Element Rebus for Copper


Chem4Kids Scientist Guy with Spiked Hair Copper is one of the metals that has been a part of civilization for thousands of years. Iron, copper, gold, and silver have all been used in one form or another. While you might not think of copper being used for anything but coins, it is a key element in the creation of bronze. Copper has been in use for so long because it is found by itself as a pure element. You could be digging in a mine and come across pure copper in a variety of forms.

It's one of those elements that was never really discovered. It has been a part of every step in the development of civilization. The thing we keep discovering is the variety of places copper is used in nature. This transition metal is well known for the two colors that are reddish when pure and a turquoise color when copper is oxidized.

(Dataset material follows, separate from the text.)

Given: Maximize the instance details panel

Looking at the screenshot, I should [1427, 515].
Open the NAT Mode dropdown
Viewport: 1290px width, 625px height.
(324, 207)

Where can you find copper?

Copper, like nickel, is used in many alloys. Brass and bronze are only a few of the big names. Copper on its own is great for many uses. Scientists have learned that mixing a small amount of copper with other metals increases their strength and usefulness.
Water pipes
Pipes and Wires
Pure copper is also used in many situations. The water pipes in your house are probably made out of copper and the wiring in your walls probably uses pure copper wire.
While times have changed in the United States, pennies used to be made from copper. Now they aren't pure. Many other countries still use copper to make coins.
Copper is fantastic at conducting electricity. Engineers have been using copper in electronics for years.
Copper is great at building civilizations, but not very good for organisms. Many pesticides are made with small amounts of copper and moelcules that contain copper.

► More about the orbitals and compounds of copper.
► Next element of the periodic table.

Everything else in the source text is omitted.